If you’ve been paying attention to the goings on around Chapel Hill this year, you may have noticed a lot of events involving goats. There’s been goat yoga, goat movie nights, goat pumpkin carving, goat cuddles — and, coming up, holiday-themed activities, such as Santa with goats.
A year ago, Andrew Crihfield, owner of Spring Haven Farm, decided to start hosting goat yoga as a way to help bring money into the farm. The event was hugely successful, so Crihfield started to think of other things they could do with the goats.
Now the farm hosts movies, pumpkin carving, Easter, Valentine’s Day, Cinco de Mayo and even a Mother’s Day breakfast with goats. Crihfield said in his experience, the goats are very good with people.
Spring Haven Farm has about 40 goats and nearly half of those are under 6 months old. The majority of their goats are Nigerian, but it also has some Nubian goats.
Spring Haven Farm’s next event, Santa with Goats, begins Dec. 8.
Tiffany Breindel, program and summer camp director of Chapel Hill's 1870 Farm, said the farm began offering goat cuddles for Valentine’s Day last year. The event sold out despite a short-notice advertisement it put out. The farm hosted a few more events that spring and are planning on doing the same this year.
The cuddles are a smaller-scale event. Visitors come in very small groups and are given 30 minutes with the goats.
“They just play with the goats, feed the goats, cuddle the goats and so it really socializes our little babies to be super calm around people and really gentle in general,” Breindel said.
Right now, 1870 Farm has Boer goats, Pygmy goats and Fainting goats. There are 18 full-grown goats, a couple of 3- to 4-month-old goats — and they are expecting nine babies.
“All of our animals at the farm are living posh lives; they don’t really have to work too hard for their keep on the farm,” Breindel said.

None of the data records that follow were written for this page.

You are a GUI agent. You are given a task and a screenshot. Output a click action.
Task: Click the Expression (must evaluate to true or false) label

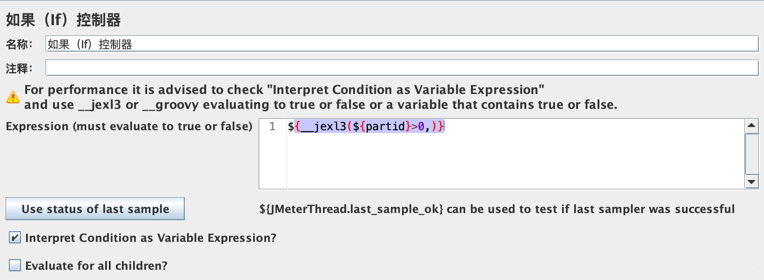click(x=129, y=127)
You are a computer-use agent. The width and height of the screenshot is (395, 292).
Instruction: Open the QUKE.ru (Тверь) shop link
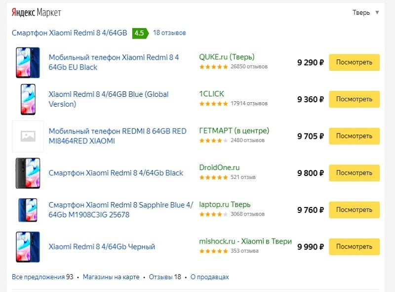click(227, 57)
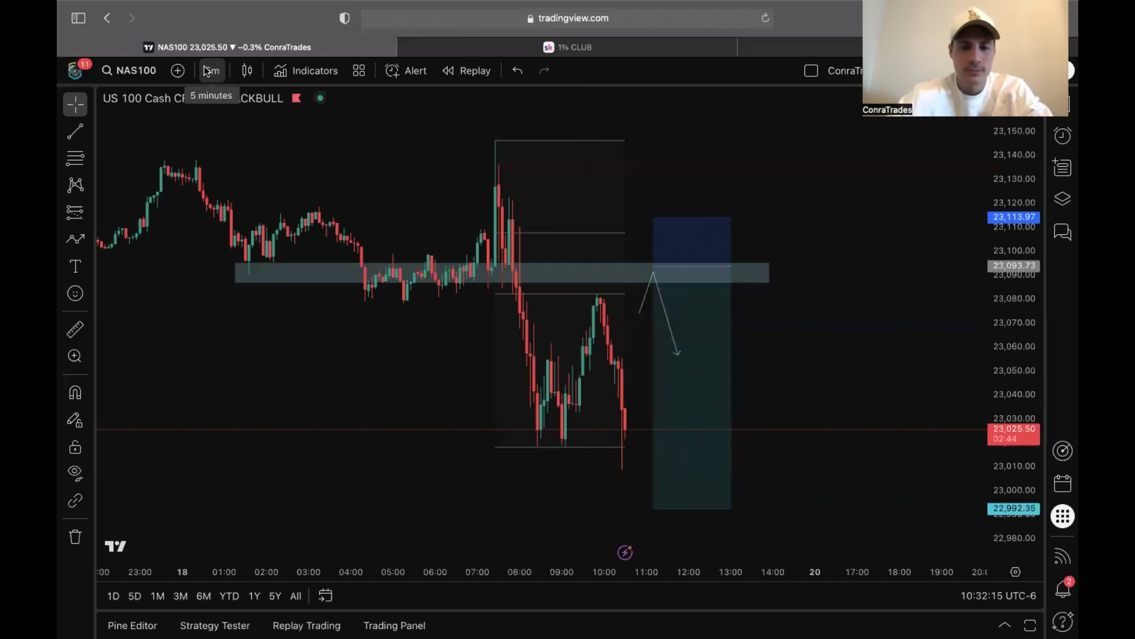This screenshot has width=1135, height=639.
Task: Switch to the Strategy Tester tab
Action: [x=215, y=625]
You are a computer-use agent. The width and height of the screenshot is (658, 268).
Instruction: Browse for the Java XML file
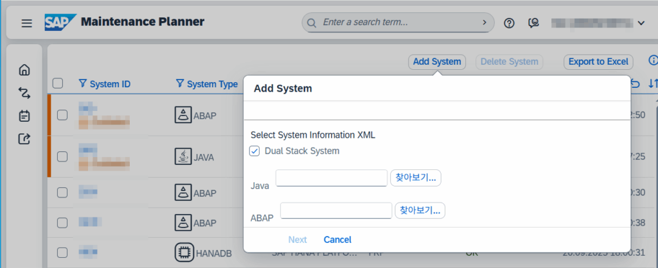[x=415, y=178]
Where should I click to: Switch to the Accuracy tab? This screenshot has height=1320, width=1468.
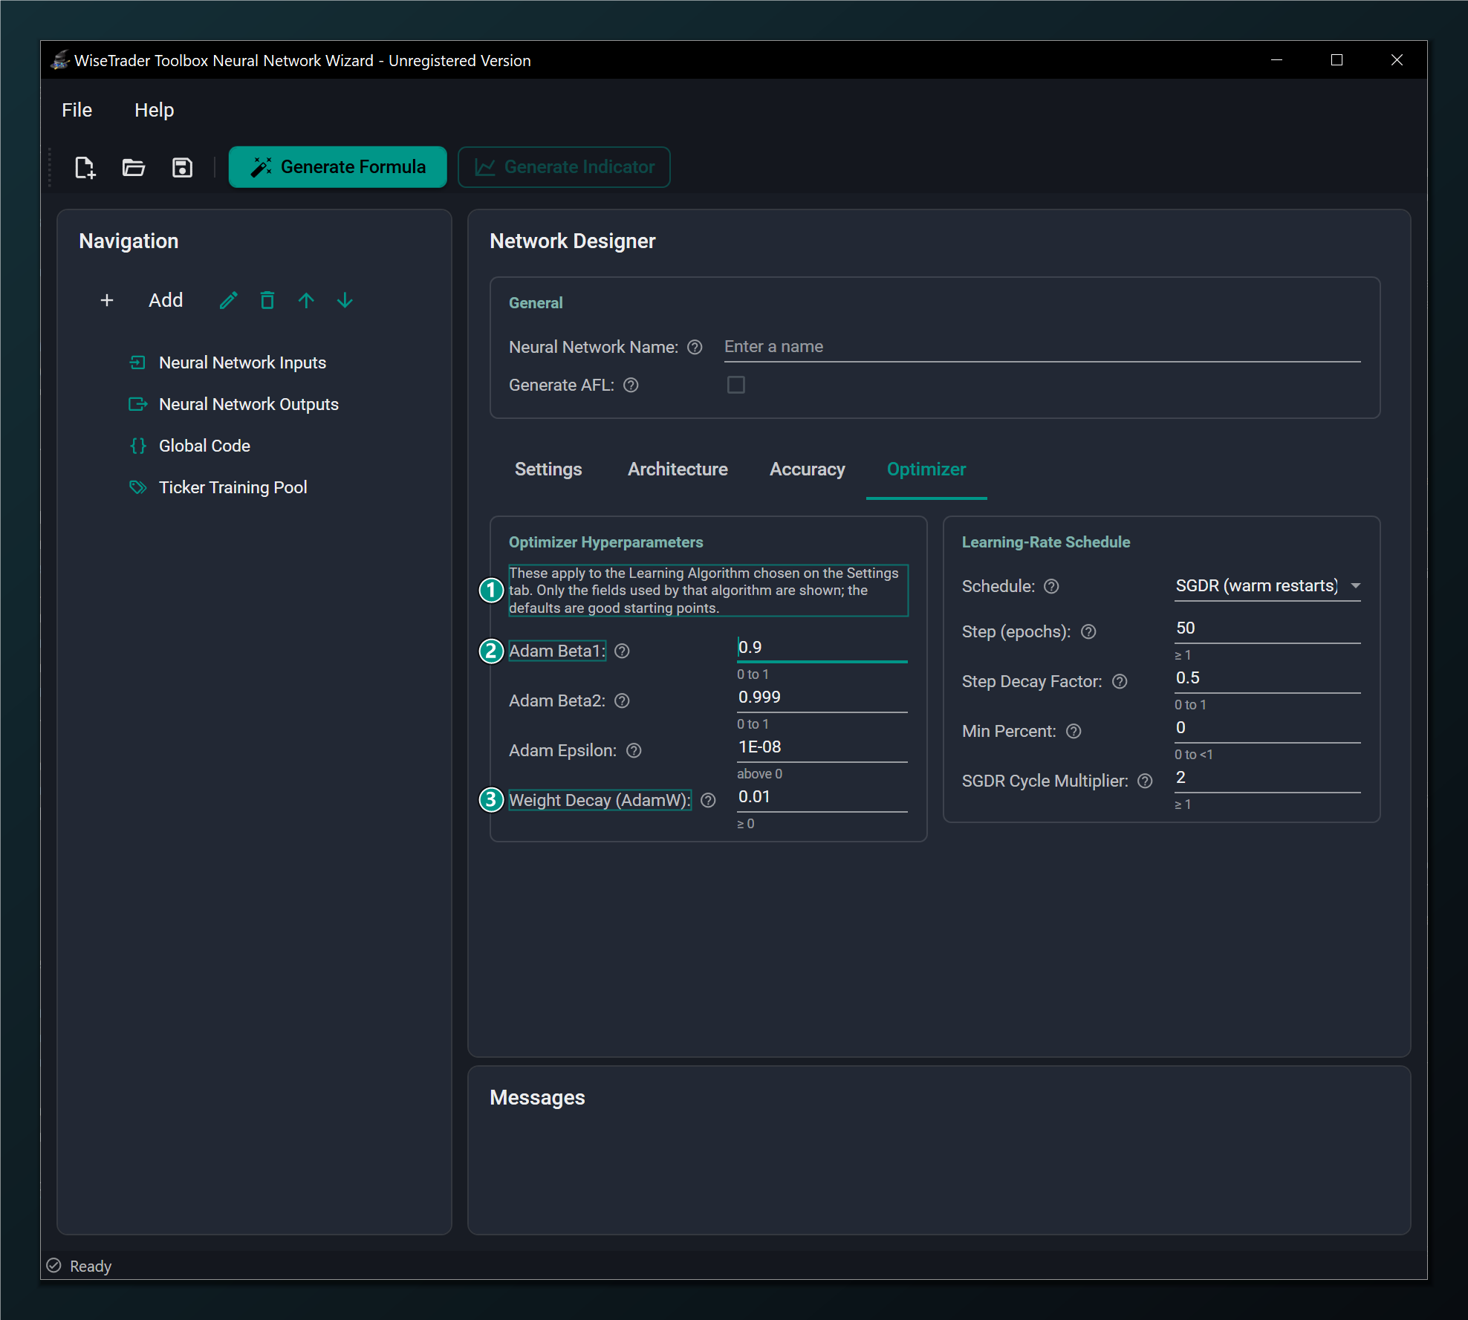coord(807,469)
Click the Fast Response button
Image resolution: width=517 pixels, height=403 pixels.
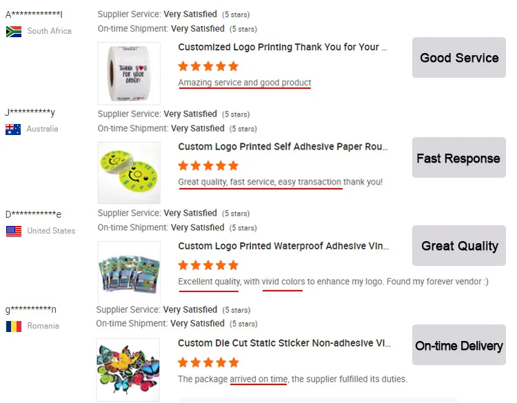tap(458, 158)
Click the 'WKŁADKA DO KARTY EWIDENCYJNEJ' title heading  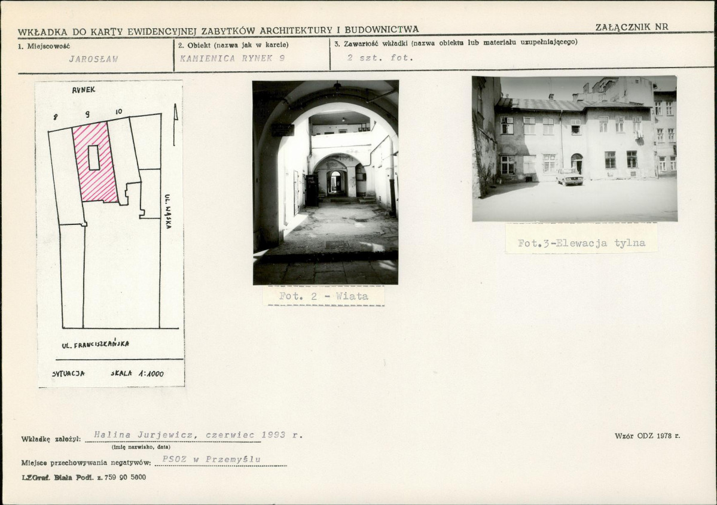point(218,30)
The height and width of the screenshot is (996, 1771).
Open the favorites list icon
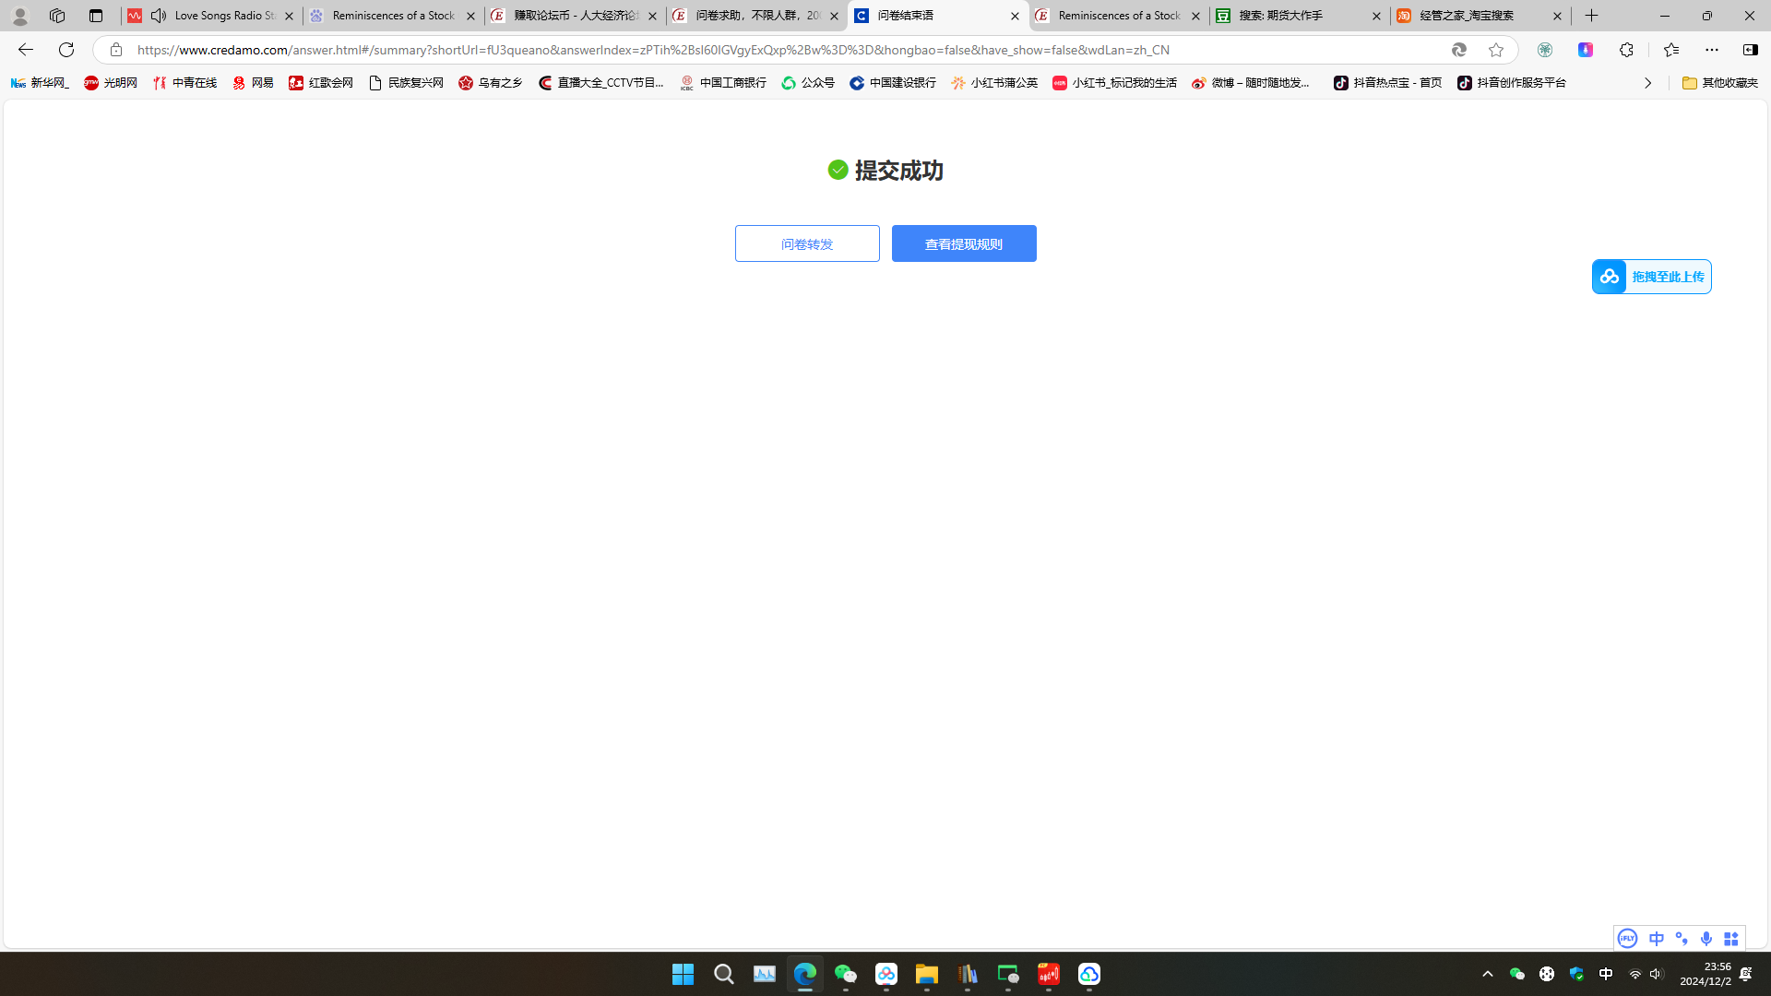click(x=1671, y=50)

Goat cuddles is the only goat-specific event 1870 hosts right now, but Breindel said they will probably expand.
“Goats are like dogs, except that they’re almost full of more energy,” Breindel said. “They all have their own different personalities — they like to be really silly, especially as babies, and they like to climb on things, so it’s always funny to have obstacles or picnic tables out, and the goats climb right up and get in people's faces.”
Abby Jones, assistant park manager at Historic Oak View County Park, also said goats each have unique personalities.
The park has five goats — Walt, Elliot, Levi, Leroy and Felix. Jones said they live in a livestock barn built in the 1900s and have a veterinarian who checks on them regularly to make sure they are happy and healthy.
Jones said visitors can come to Oak View to feed the goats treats and pet them, and every May they can come and celebrate the goats' birthdays at the Barnyard Birthday Bash.
“I think our goats have always been popular from visitors who meet them because they’re so friendly and fun to be around,” Jones said.
She said the goats have been a great addition to the educational mission of Historic Oak View.
Crihfield said he thinks people are drawn to these events because they long for that connection humans once had with animals, when they were a part of everyone’s daily life.
“I think it’s just a unique experience that a lot of people — especially being in our city areas — a lot of people don’t get to experience all the time,” Breindel said. “So I think that kind of unique experience type of draw is what has made these goat events so popular.”